Find every line in the data that contains the word "link" and copy each one.

Dataset —

==================================================

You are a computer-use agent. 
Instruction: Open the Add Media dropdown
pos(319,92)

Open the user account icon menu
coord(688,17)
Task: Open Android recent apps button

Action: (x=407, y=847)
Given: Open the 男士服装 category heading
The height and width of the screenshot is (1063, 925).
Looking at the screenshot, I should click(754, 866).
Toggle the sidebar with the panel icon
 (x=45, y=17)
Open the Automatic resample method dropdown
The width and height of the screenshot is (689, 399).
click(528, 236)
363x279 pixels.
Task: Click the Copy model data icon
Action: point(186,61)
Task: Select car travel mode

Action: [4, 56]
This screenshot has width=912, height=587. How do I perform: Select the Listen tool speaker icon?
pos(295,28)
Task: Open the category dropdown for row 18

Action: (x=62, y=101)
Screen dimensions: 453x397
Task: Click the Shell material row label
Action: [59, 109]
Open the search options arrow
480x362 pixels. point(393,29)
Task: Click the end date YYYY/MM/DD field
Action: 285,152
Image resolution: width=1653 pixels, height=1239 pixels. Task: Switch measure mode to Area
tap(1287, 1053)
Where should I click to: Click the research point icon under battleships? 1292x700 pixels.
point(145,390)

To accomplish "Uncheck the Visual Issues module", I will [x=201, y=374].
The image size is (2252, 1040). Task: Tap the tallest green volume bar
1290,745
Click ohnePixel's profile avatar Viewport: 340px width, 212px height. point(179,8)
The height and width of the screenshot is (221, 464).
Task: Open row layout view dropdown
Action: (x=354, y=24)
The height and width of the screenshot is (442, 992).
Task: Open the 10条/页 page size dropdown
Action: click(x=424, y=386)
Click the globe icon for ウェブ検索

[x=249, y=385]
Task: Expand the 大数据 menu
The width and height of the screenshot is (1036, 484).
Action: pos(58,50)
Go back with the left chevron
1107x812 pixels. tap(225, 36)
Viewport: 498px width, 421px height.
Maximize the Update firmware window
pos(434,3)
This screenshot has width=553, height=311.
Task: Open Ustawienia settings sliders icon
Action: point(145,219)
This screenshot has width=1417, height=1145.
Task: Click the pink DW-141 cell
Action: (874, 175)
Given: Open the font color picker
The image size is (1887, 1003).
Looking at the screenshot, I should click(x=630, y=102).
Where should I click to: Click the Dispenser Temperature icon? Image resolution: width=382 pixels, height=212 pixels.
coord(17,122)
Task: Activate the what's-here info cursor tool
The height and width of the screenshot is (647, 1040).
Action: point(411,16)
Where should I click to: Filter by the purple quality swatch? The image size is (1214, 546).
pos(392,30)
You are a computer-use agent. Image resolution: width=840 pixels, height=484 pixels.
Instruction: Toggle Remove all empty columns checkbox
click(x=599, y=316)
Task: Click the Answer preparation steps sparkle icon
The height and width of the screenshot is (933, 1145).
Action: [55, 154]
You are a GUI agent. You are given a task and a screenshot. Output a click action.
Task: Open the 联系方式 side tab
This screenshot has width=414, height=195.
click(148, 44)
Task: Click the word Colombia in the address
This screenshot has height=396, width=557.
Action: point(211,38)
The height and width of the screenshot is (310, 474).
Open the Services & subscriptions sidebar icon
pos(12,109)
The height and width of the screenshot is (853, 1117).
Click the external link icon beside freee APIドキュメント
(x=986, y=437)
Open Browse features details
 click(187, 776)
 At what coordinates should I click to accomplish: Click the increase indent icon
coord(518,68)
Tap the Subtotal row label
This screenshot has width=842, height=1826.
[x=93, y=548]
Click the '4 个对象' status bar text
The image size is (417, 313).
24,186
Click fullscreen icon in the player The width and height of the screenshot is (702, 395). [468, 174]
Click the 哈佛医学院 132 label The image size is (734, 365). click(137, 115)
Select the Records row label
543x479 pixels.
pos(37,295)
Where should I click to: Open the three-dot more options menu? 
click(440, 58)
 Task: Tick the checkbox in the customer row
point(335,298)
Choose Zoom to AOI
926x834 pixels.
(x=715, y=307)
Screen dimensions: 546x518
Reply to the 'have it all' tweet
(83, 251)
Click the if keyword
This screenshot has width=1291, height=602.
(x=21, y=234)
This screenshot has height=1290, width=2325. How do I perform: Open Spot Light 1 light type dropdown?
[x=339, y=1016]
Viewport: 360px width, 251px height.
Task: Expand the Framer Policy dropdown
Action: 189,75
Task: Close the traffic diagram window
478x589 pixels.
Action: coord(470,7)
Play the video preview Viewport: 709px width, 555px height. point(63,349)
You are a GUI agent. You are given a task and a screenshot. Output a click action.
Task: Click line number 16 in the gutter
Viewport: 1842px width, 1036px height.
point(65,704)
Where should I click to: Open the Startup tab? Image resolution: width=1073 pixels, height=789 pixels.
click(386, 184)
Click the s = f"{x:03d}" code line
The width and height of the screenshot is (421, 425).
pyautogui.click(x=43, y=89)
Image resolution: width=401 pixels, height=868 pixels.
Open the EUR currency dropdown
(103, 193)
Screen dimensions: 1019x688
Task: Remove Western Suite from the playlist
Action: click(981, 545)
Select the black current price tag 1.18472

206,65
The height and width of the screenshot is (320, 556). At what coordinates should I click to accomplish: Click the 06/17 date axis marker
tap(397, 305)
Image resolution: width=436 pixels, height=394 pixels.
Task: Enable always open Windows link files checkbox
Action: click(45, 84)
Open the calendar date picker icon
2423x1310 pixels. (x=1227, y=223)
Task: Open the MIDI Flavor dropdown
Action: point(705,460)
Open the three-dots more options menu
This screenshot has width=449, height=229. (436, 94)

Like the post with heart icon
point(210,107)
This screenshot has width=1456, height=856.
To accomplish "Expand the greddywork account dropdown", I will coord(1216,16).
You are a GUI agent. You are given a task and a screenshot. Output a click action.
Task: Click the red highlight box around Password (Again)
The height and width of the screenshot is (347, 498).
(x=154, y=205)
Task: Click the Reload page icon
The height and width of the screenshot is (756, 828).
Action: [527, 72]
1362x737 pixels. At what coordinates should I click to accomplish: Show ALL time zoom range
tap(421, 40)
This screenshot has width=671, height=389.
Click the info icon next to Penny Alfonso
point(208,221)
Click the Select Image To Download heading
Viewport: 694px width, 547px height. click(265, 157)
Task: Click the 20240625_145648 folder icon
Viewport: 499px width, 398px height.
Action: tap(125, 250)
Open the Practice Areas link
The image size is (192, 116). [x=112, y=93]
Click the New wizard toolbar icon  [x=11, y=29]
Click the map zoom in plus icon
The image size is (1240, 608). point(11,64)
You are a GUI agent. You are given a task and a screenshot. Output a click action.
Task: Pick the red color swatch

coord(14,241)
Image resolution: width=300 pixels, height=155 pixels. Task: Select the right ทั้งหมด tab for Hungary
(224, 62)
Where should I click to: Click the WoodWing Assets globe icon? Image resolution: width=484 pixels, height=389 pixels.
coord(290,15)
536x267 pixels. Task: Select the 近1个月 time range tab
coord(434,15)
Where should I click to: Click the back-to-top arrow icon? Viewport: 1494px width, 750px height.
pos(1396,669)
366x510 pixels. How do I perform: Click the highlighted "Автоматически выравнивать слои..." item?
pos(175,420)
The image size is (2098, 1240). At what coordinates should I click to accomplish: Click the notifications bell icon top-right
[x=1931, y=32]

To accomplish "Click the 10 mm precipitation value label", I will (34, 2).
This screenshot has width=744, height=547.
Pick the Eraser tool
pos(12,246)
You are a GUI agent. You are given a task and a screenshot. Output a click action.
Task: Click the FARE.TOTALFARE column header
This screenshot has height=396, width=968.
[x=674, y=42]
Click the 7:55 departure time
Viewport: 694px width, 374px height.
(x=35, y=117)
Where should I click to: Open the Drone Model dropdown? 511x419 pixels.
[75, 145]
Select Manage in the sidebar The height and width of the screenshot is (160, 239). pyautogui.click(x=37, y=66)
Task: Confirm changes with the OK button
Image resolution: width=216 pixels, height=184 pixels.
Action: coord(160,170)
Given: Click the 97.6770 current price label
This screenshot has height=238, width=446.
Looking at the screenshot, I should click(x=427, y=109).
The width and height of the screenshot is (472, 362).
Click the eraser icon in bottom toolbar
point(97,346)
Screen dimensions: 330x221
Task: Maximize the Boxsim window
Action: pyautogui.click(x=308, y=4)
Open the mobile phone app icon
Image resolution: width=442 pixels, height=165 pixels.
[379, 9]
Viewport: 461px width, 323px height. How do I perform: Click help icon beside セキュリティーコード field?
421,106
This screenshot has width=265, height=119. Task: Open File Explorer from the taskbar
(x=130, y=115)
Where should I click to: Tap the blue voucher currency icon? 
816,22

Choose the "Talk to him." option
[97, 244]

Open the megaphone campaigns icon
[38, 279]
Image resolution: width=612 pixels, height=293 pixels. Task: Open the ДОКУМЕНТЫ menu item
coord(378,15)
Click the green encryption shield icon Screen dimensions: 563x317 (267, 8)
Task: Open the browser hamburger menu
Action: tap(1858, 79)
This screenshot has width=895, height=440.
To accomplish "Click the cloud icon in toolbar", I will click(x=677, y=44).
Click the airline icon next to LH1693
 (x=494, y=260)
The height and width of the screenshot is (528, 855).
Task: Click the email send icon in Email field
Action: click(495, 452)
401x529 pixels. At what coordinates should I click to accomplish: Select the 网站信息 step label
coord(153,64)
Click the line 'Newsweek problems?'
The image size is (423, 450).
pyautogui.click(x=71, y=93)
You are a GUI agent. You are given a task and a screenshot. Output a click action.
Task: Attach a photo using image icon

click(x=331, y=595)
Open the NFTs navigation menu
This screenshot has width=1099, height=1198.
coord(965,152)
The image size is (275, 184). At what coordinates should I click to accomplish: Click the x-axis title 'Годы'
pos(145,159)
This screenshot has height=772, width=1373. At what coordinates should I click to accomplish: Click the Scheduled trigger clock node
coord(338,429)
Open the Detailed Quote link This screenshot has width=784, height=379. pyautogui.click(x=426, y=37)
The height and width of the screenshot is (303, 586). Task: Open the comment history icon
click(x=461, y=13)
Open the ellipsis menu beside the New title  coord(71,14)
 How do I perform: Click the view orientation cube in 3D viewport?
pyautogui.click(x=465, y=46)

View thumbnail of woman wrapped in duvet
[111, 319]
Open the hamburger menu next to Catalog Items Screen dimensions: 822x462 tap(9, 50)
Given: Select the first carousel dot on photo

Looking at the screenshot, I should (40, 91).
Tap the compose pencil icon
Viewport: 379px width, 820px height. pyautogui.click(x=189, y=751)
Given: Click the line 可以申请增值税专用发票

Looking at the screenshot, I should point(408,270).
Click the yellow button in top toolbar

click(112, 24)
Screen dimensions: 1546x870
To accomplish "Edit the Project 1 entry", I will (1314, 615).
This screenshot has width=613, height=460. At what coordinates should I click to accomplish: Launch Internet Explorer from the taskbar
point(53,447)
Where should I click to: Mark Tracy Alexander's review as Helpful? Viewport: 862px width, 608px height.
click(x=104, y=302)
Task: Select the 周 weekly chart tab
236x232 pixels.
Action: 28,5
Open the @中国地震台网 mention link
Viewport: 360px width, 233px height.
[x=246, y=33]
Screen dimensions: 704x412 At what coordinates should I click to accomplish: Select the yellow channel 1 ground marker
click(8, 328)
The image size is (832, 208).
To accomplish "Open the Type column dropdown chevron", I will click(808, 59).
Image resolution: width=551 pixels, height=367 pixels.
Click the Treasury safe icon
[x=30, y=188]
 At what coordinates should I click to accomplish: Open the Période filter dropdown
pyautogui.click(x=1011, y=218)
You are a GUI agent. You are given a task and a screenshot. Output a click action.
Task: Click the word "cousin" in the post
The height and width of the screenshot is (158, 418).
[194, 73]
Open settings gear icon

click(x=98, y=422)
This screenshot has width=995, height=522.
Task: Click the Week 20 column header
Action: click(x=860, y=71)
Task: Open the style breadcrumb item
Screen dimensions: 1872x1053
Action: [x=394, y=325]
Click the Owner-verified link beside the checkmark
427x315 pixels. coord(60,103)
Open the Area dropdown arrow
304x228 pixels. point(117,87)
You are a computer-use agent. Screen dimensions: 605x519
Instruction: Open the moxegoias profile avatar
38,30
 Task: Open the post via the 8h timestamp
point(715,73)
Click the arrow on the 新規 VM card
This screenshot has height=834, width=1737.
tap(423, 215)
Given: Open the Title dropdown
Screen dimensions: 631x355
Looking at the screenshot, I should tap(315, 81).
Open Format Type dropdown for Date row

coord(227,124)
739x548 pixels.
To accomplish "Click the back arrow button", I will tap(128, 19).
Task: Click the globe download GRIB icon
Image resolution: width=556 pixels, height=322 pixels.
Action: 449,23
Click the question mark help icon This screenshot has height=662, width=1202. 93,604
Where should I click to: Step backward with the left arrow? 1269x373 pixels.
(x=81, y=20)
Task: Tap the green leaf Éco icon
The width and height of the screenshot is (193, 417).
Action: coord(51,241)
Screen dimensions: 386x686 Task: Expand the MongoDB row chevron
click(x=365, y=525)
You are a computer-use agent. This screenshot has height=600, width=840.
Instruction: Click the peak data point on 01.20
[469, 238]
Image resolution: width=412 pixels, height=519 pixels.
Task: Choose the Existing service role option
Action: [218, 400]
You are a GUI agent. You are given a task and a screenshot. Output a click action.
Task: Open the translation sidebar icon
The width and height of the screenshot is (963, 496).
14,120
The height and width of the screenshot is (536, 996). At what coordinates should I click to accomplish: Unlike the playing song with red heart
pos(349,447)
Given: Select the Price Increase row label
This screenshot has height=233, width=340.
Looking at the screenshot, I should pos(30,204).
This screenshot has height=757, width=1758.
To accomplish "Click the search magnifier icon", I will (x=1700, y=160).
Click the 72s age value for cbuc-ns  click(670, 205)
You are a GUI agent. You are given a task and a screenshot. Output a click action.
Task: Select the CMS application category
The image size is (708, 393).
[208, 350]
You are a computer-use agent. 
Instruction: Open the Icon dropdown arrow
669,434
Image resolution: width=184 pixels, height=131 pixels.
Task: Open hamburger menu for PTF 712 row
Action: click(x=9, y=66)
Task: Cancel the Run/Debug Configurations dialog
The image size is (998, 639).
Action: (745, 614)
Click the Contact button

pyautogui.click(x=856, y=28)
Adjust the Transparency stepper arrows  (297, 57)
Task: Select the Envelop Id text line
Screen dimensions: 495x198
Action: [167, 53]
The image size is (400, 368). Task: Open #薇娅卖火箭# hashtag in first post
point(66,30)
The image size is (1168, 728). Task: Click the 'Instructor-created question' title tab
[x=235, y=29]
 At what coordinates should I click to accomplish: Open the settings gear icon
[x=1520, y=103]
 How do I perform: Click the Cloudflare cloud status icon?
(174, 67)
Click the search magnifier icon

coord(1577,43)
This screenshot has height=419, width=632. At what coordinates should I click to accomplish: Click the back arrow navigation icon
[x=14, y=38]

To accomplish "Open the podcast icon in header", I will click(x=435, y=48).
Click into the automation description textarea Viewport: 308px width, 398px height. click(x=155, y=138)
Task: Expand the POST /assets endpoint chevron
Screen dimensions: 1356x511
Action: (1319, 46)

==================================================

Correct result —
Click the external link icon beside freee APIドキュメント
Task: Enable always open Windows link files checkbox
Open the Practice Areas link
Open the Detailed Quote link This screenshot has width=784, height=379. pyautogui.click(x=426, y=37)
Open the @中国地震台网 mention link
Click the Owner-verified link beside the checkmark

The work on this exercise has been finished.